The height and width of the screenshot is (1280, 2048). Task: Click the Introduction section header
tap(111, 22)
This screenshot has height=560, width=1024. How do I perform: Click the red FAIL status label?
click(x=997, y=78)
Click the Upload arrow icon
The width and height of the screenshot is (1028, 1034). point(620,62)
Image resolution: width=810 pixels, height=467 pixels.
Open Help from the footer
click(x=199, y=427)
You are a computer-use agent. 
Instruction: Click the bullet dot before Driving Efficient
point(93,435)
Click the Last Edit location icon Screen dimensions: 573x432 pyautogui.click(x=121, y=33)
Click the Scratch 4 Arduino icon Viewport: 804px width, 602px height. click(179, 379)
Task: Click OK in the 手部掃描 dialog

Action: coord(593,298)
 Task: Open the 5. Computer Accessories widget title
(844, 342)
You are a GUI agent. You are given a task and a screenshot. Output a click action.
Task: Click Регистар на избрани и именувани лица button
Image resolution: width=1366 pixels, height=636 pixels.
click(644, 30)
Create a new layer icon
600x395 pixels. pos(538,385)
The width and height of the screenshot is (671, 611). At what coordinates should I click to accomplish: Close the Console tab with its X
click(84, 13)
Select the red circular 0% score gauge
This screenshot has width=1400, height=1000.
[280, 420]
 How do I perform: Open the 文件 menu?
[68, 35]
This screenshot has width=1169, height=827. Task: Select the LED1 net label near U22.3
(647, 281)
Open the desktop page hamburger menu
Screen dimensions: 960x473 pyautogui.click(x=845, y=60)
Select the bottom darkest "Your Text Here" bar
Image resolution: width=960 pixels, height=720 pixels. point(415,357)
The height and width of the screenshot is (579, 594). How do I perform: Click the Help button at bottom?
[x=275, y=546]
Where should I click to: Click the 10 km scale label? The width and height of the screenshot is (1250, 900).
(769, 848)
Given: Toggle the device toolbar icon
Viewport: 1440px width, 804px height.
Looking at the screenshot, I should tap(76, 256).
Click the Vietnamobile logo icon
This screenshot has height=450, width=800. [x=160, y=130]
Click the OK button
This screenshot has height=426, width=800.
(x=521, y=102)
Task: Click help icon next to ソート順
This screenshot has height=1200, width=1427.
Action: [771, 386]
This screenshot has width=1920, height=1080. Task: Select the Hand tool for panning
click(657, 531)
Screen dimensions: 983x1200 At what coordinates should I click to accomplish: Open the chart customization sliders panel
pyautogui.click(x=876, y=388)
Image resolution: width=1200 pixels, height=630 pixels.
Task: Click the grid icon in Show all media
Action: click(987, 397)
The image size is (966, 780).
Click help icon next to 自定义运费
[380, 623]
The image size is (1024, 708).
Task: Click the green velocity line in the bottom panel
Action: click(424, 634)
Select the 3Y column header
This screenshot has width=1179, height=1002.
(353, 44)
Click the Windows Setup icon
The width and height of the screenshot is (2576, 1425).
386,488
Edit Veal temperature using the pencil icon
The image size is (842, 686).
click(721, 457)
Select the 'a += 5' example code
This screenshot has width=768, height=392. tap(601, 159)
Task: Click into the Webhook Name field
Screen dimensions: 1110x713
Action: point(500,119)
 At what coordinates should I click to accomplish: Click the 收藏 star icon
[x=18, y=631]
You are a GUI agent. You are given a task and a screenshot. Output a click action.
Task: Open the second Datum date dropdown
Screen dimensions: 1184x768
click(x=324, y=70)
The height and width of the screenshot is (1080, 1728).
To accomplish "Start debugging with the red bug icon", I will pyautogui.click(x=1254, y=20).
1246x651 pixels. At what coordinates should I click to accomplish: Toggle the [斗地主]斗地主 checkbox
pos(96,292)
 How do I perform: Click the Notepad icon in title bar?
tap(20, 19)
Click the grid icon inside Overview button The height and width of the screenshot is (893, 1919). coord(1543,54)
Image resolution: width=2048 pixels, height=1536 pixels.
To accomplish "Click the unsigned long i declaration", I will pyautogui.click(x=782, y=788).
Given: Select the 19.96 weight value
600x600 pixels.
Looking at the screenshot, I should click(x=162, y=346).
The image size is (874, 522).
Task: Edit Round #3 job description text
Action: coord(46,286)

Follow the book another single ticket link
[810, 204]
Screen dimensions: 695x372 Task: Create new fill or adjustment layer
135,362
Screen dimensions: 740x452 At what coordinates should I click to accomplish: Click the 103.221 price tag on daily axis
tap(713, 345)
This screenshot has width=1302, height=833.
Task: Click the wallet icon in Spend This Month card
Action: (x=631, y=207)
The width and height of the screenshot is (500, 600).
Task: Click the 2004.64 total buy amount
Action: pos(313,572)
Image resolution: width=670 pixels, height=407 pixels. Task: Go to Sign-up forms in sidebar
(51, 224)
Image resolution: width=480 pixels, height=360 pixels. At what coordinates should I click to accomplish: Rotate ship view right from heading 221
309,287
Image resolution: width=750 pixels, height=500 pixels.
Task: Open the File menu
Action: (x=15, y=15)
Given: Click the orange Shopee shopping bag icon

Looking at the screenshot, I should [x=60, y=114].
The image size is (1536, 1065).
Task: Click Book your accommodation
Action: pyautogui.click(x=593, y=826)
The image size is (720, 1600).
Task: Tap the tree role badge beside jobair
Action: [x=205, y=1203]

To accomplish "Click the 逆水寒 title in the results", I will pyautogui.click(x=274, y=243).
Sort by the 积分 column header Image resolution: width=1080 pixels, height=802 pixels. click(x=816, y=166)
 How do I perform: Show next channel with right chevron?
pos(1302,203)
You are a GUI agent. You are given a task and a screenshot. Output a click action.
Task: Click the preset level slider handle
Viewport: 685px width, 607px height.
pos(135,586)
********************
• **Goal of the exercise**: Format all of the lines above as a Markdown table with the columns "Row" and "Line," numbering each row and leaving out the blank lines.

• **Reply to the exercise**:
| Row | Line |
|---|---|
| 1 | The height and width of the screenshot is (1280, 2048). Task: Click the Introduction section header |
| 2 | tap(111, 22) |
| 3 | This screenshot has height=560, width=1024. How do I perform: Click the red FAIL status label? |
| 4 | click(x=997, y=78) |
| 5 | Click the Upload arrow icon |
| 6 | The width and height of the screenshot is (1028, 1034). point(620,62) |
| 7 | Image resolution: width=810 pixels, height=467 pixels. |
| 8 | Open Help from the footer |
| 9 | click(x=199, y=427) |
| 10 | You are a computer-use agent.  |
| 11 | Instruction: Click the bullet dot before Driving Efficient |
| 12 | point(93,435) |
| 13 | Click the Last Edit location icon Screen dimensions: 573x432 pyautogui.click(x=121, y=33) |
| 14 | Click the Scratch 4 Arduino icon Viewport: 804px width, 602px height. click(179, 379) |
| 15 | Task: Click OK in the 手部掃描 dialog |
| 16 | Action: coord(593,298) |
| 17 |  Task: Open the 5. Computer Accessories widget title |
| 18 | (844, 342) |
| 19 | You are a GUI agent. You are given a task and a screenshot. Output a click action. |
| 20 | Task: Click Регистар на избрани и именувани лица button |
| 21 | Image resolution: width=1366 pixels, height=636 pixels. |
| 22 | click(644, 30) |
| 23 | Create a new layer icon |
| 24 | 600x395 pixels. pos(538,385) |
| 25 | The width and height of the screenshot is (671, 611). At what coordinates should I click to accomplish: Close the Console tab with its X |
| 26 | click(84, 13) |
| 27 | Select the red circular 0% score gauge |
| 28 | This screenshot has width=1400, height=1000. |
| 29 | [280, 420] |
| 30 |  How do I perform: Open the 文件 menu? |
| 31 | [68, 35] |
| 32 | This screenshot has width=1169, height=827. Task: Select the LED1 net label near U22.3 |
| 33 | (647, 281) |
| 34 | Open the desktop page hamburger menu |
| 35 | Screen dimensions: 960x473 pyautogui.click(x=845, y=60) |
| 36 | Select the bottom darkest "Your Text Here" bar |
| 37 | Image resolution: width=960 pixels, height=720 pixels. point(415,357) |
| 38 | The height and width of the screenshot is (579, 594). How do I perform: Click the Help button at bottom? |
| 39 | [x=275, y=546] |
| 40 | Where should I click to: Click the 10 km scale label? The width and height of the screenshot is (1250, 900). |
| 41 | (769, 848) |
| 42 | Given: Toggle the device toolbar icon |
| 43 | Viewport: 1440px width, 804px height. |
| 44 | Looking at the screenshot, I should tap(76, 256). |
| 45 | Click the Vietnamobile logo icon |
| 46 | This screenshot has height=450, width=800. [x=160, y=130] |
| 47 | Click the OK button |
| 48 | This screenshot has height=426, width=800. |
| 49 | (x=521, y=102) |
| 50 | Task: Click help icon next to ソート順 |
| 51 | This screenshot has height=1200, width=1427. |
| 52 | Action: [771, 386] |
| 53 | This screenshot has width=1920, height=1080. Task: Select the Hand tool for panning |
| 54 | click(657, 531) |
| 55 | Screen dimensions: 983x1200 At what coordinates should I click to accomplish: Open the chart customization sliders panel |
| 56 | pyautogui.click(x=876, y=388) |
| 57 | Image resolution: width=1200 pixels, height=630 pixels. |
| 58 | Task: Click the grid icon in Show all media |
| 59 | Action: click(987, 397) |
| 60 | The image size is (966, 780). |
| 61 | Click help icon next to 自定义运费 |
| 62 | [380, 623] |
| 63 | The image size is (1024, 708). |
| 64 | Task: Click the green velocity line in the bottom panel |
| 65 | Action: click(424, 634) |
| 66 | Select the 3Y column header |
| 67 | This screenshot has width=1179, height=1002. |
| 68 | (353, 44) |
| 69 | Click the Windows Setup icon |
| 70 | The width and height of the screenshot is (2576, 1425). |
| 71 | 386,488 |
| 72 | Edit Veal temperature using the pencil icon |
| 73 | The image size is (842, 686). |
| 74 | click(721, 457) |
| 75 | Select the 'a += 5' example code |
| 76 | This screenshot has width=768, height=392. tap(601, 159) |
| 77 | Task: Click into the Webhook Name field |
| 78 | Screen dimensions: 1110x713 |
| 79 | Action: point(500,119) |
| 80 |  At what coordinates should I click to accomplish: Click the 收藏 star icon |
| 81 | [x=18, y=631] |
| 82 | You are a GUI agent. You are given a task and a screenshot. Output a click action. |
| 83 | Task: Open the second Datum date dropdown |
| 84 | Screen dimensions: 1184x768 |
| 85 | click(x=324, y=70) |
| 86 | The height and width of the screenshot is (1080, 1728). |
| 87 | To accomplish "Start debugging with the red bug icon", I will pyautogui.click(x=1254, y=20). |
| 88 | 1246x651 pixels. At what coordinates should I click to accomplish: Toggle the [斗地主]斗地主 checkbox |
| 89 | pos(96,292) |
| 90 |  How do I perform: Click the Notepad icon in title bar? |
| 91 | tap(20, 19) |
| 92 | Click the grid icon inside Overview button The height and width of the screenshot is (893, 1919). coord(1543,54) |
| 93 | Image resolution: width=2048 pixels, height=1536 pixels. |
| 94 | To accomplish "Click the unsigned long i declaration", I will pyautogui.click(x=782, y=788). |
| 95 | Given: Select the 19.96 weight value |
| 96 | 600x600 pixels. |
| 97 | Looking at the screenshot, I should click(x=162, y=346). |
| 98 | The image size is (874, 522). |
| 99 | Task: Edit Round #3 job description text |
| 100 | Action: coord(46,286) |
| 101 | Follow the book another single ticket link |
| 102 | [810, 204] |
| 103 | Screen dimensions: 695x372 Task: Create new fill or adjustment layer |
| 104 | 135,362 |
| 105 | Screen dimensions: 740x452 At what coordinates should I click to accomplish: Click the 103.221 price tag on daily axis |
| 106 | tap(713, 345) |
| 107 | This screenshot has width=1302, height=833. |
| 108 | Task: Click the wallet icon in Spend This Month card |
| 109 | Action: (x=631, y=207) |
| 110 | The width and height of the screenshot is (500, 600). |
| 111 | Task: Click the 2004.64 total buy amount |
| 112 | Action: pos(313,572) |
| 113 | Image resolution: width=670 pixels, height=407 pixels. Task: Go to Sign-up forms in sidebar |
| 114 | (51, 224) |
| 115 | Image resolution: width=480 pixels, height=360 pixels. At what coordinates should I click to accomplish: Rotate ship view right from heading 221 |
| 116 | 309,287 |
| 117 | Image resolution: width=750 pixels, height=500 pixels. |
| 118 | Task: Open the File menu |
| 119 | Action: (x=15, y=15) |
| 120 | Given: Click the orange Shopee shopping bag icon |
| 121 | Looking at the screenshot, I should [x=60, y=114]. |
| 122 | The image size is (1536, 1065). |
| 123 | Task: Click Book your accommodation |
| 124 | Action: pyautogui.click(x=593, y=826) |
| 125 | The image size is (720, 1600). |
| 126 | Task: Tap the tree role badge beside jobair |
| 127 | Action: [x=205, y=1203] |
| 128 | To accomplish "Click the 逆水寒 title in the results", I will pyautogui.click(x=274, y=243). |
| 129 | Sort by the 积分 column header Image resolution: width=1080 pixels, height=802 pixels. click(x=816, y=166) |
| 130 |  How do I perform: Show next channel with right chevron? |
| 131 | pos(1302,203) |
| 132 | You are a GUI agent. You are given a task and a screenshot. Output a click action. |
| 133 | Task: Click the preset level slider handle |
| 134 | Viewport: 685px width, 607px height. |
| 135 | pos(135,586) |